In a three-year timetable, he wants to merge these rates and finally peg GST at 16 per cent. Further, a small list of goods attracting a lower 12 per cent GST in the first two years has been proposed. This rate will be withdrawn in the third year.
The Mukherjee plan provides for the centre and the states equally sharing GST revenues. This will be over and above the compensation states will receive for any revenue loss following a switchover to GST.
In the second year of the rollout, GST on goods will be lowered to 18 per cent. This is to set the stage for a single rate of 16 per cent on both goods and services by 2013-14.
The empowered committee of state finance ministers led by Asim Dasgupta will meet on August 4 to consider Mukherjee’s plan.
Most states have already made similar proposals on GST during the past four years of negotiations.
The Dasgupta panel met on Wednesday separately to assess the Mukherjee plan and also for discussions with finance ministry officials.
“Our request to states will be to consider keeping the same rates. This mutually supportive approach will ensure that we have a single rate for central GST and state GST in the range of 12 to 20 per cent in the first year,” Mukherjee told state finance ministers.
He said the effective rate would work out to 15 per cent in the first year and that it would be acceptable to industry, trade and service providers.
Dasgupta said, “We’ll take a view on the proposed rates.
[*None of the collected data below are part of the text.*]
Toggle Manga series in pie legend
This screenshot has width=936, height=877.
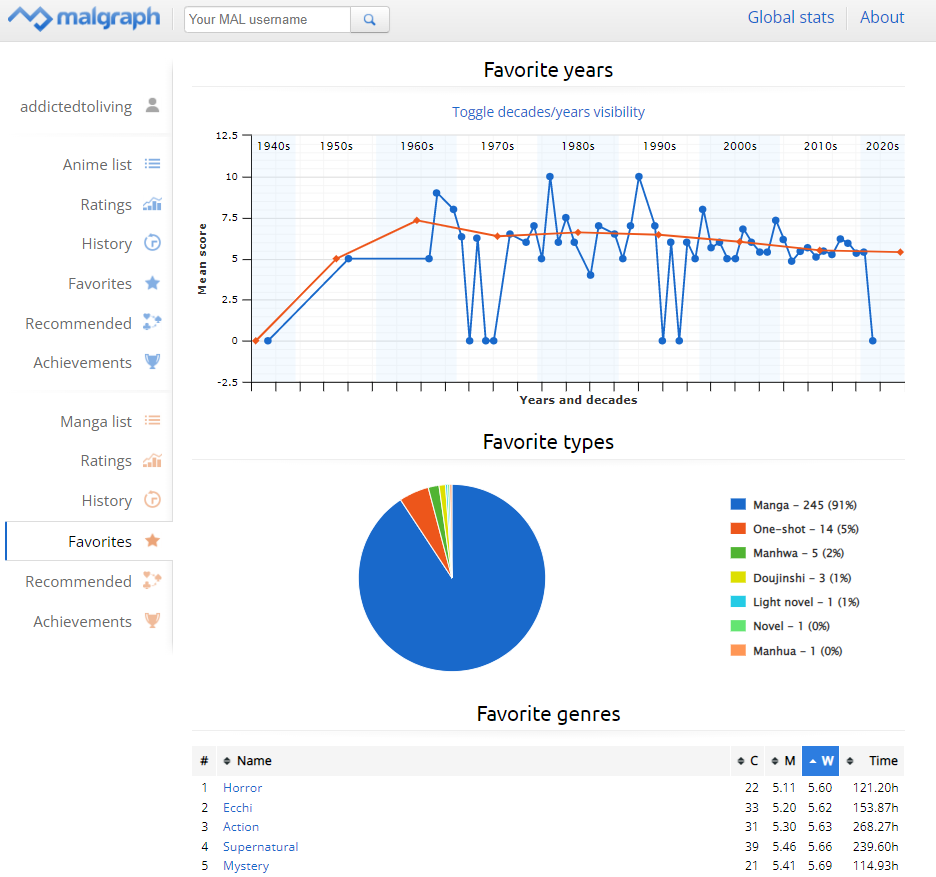tap(804, 505)
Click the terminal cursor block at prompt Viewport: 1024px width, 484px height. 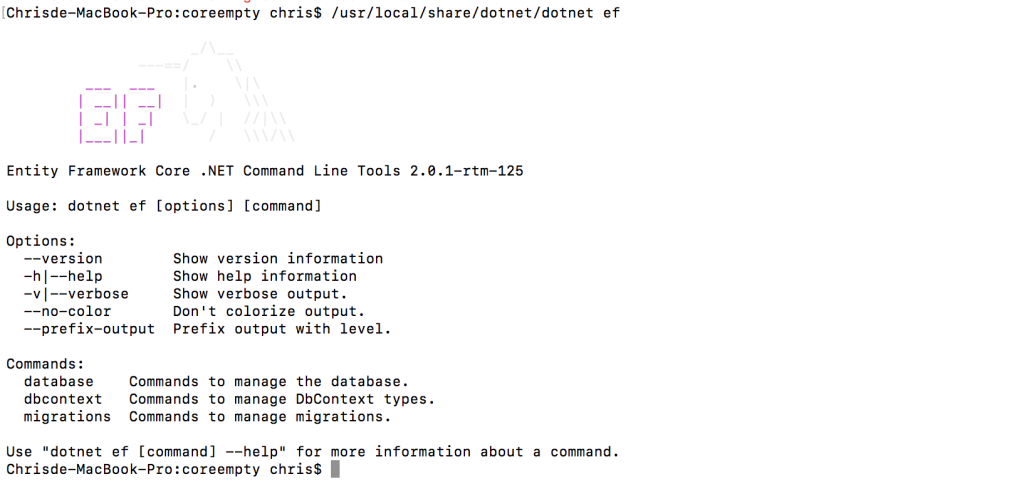(x=335, y=469)
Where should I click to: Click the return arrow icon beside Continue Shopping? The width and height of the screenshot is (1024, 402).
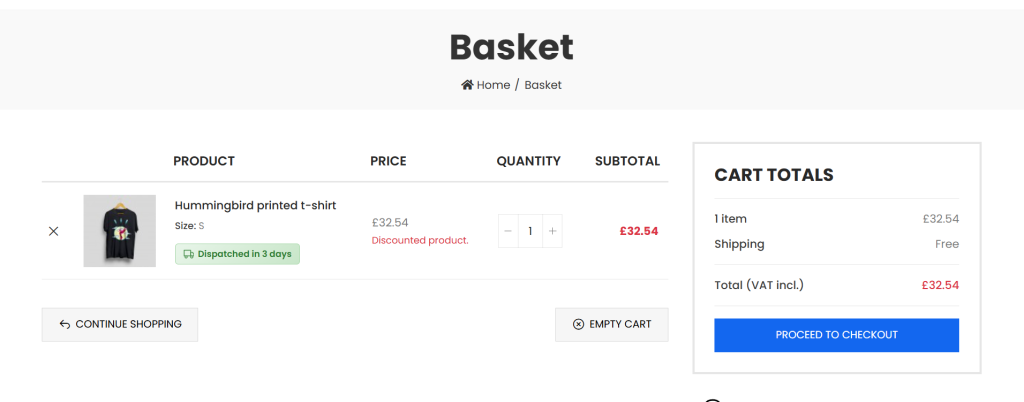click(x=65, y=324)
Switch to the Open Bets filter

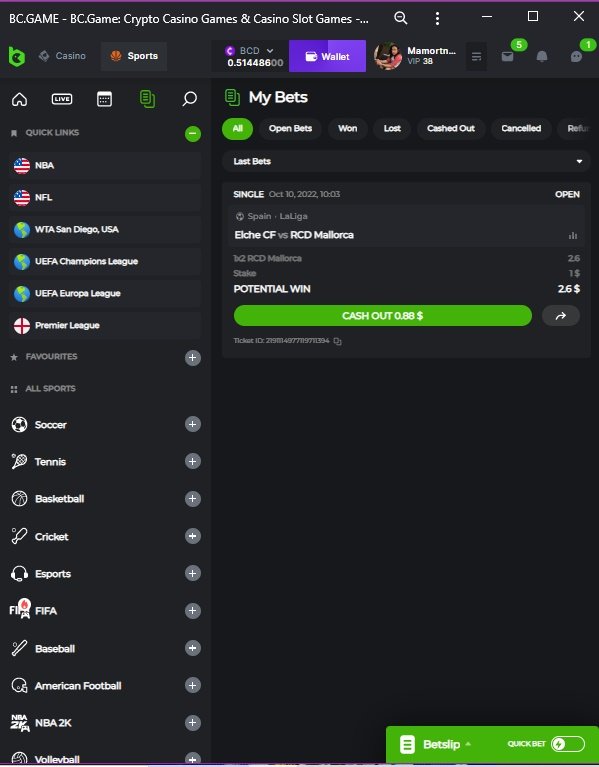coord(290,129)
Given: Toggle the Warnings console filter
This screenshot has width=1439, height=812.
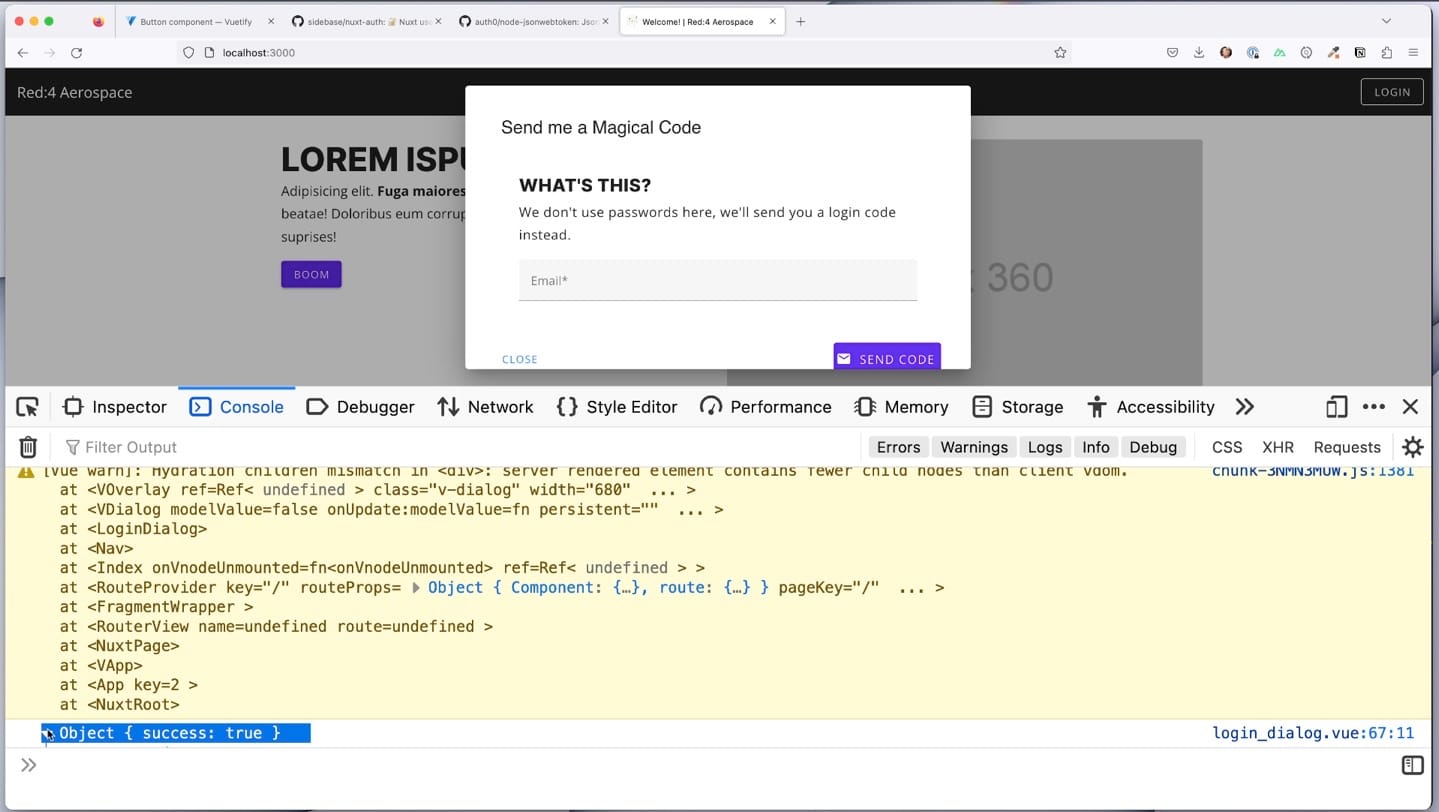Looking at the screenshot, I should [x=973, y=447].
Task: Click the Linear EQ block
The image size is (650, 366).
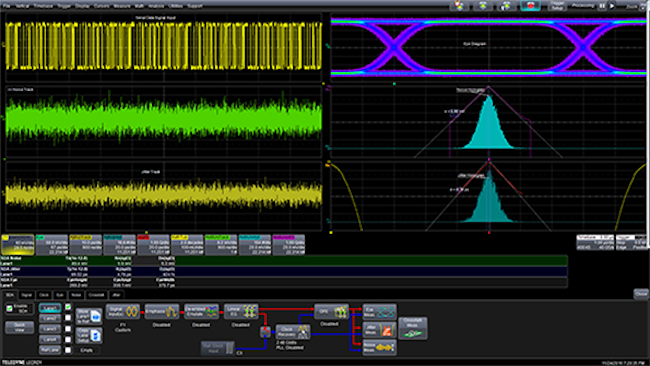Action: pos(241,312)
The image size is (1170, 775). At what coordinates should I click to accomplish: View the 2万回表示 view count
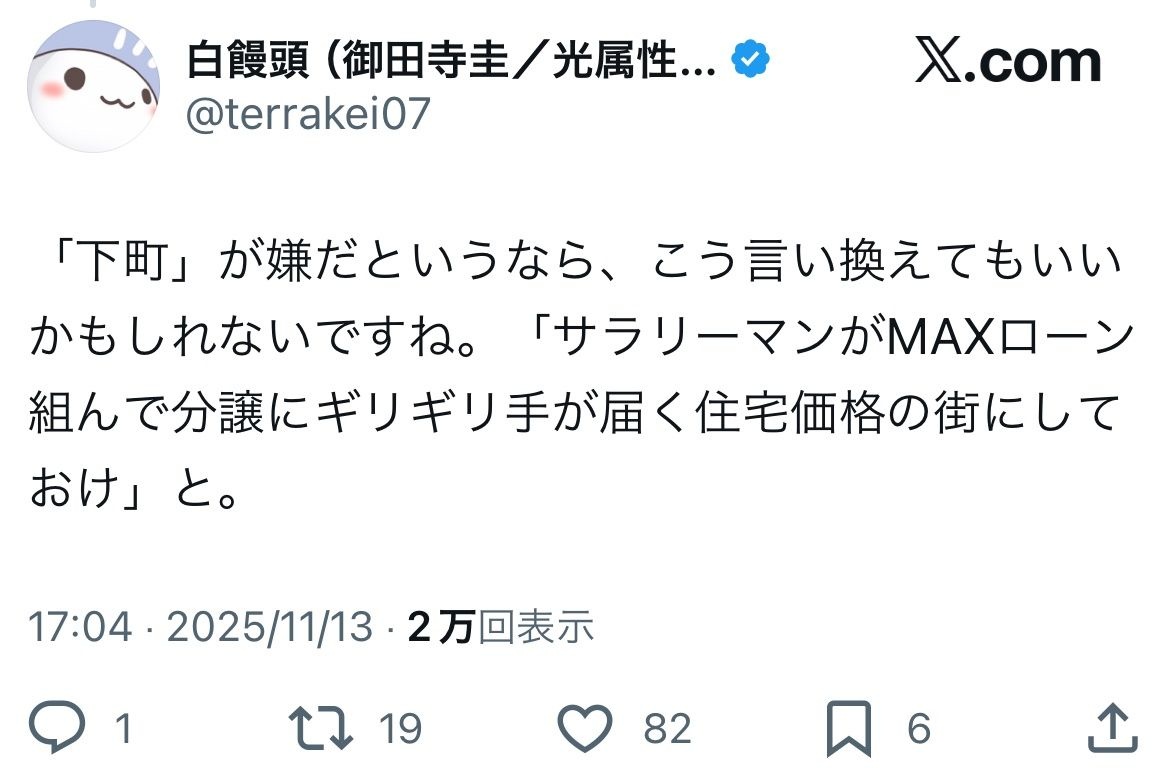click(501, 627)
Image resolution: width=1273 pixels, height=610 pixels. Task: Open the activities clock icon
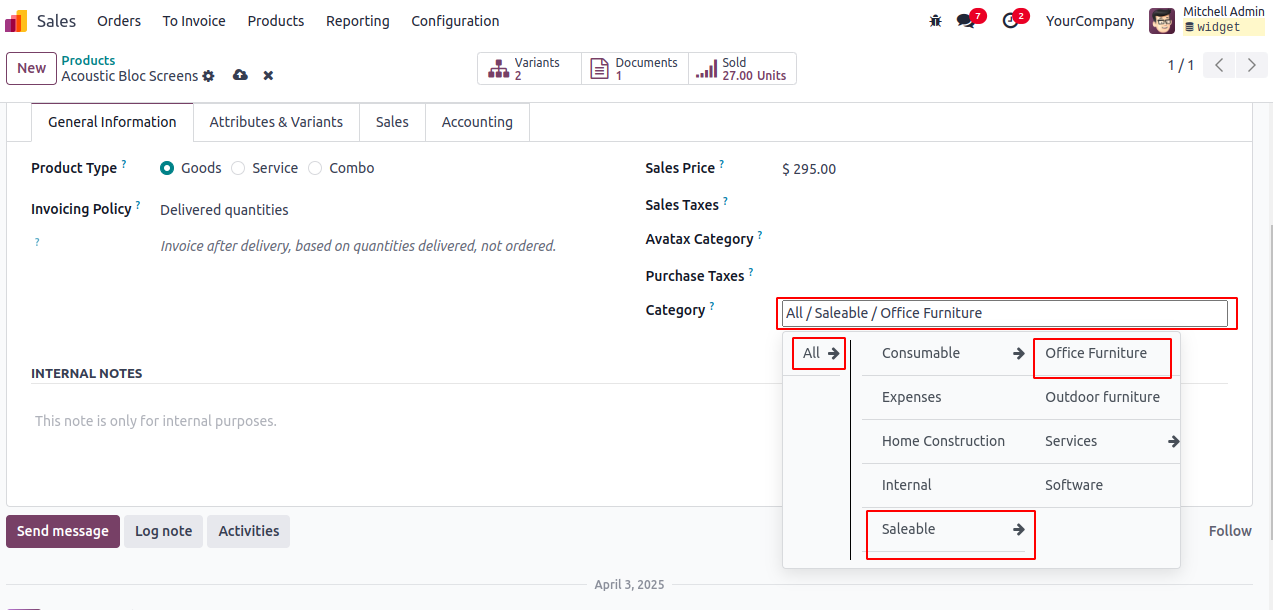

We will discuss among ourselves.”
There already seems to be a consensus to keep petrol, diesel, electricity and alcohol out of the GST ambit.
The centre has also drawn up a small list of 99 items that would be exempt from GST. Mukherjee asked states to adopt the same exempt list.
He announced that states would be fully compensated for revenue loss that would arise out of the phase-out of central sales tax (CST) in 2009-10. The compensation money would be released immediately.
He wanted the states to come up with projections for the next financial year when CST would be withdrawn completely coinciding with the introduction of GST.
The centre said that the states that abolished purchase tax on foodgrain would be also compensated, as the levy will be subsumed into GST.
The 13th finance commission headed by Vijay Kelkar had proposed a Rs 50,000 crore package to meet the states’ revenue losses.
Meanwhile, the centre has proposed to set up a panel led by Nandan Nilekani, chairman of the Unique Identification Authority of India, and task it to draw up a roadmap for putting in place the IT infrastructure to handle GST related work.
Atul Gupta, senior director of indirect taxes at Deloitte, said, “The finance minister was clearly looking at convergence. He has drawn a middle path that will be accepted by states and industry. States were demanding differential taxation for essential and non-essential goods. I feel 20 per cent GST on goods not classified as essential is high. A rate of 16 per cent on services was expected. The fact that Mukherjee has come out with a specific set of rates signals that there is already some degree of consensus between the centre and the states.”
He added that once GST was properly implemented the consumer would benefit, as currently goods are taxed at 23-24 per cent, plus there are entry taxes, cess and surcharge.
Anita Rastogi, senior manager of tax and regulatory services at PricewaterhouseCoopers, said the rates proposed were viable and the consumer would benefit as GST would do away with cascading effect of a variety of taxes.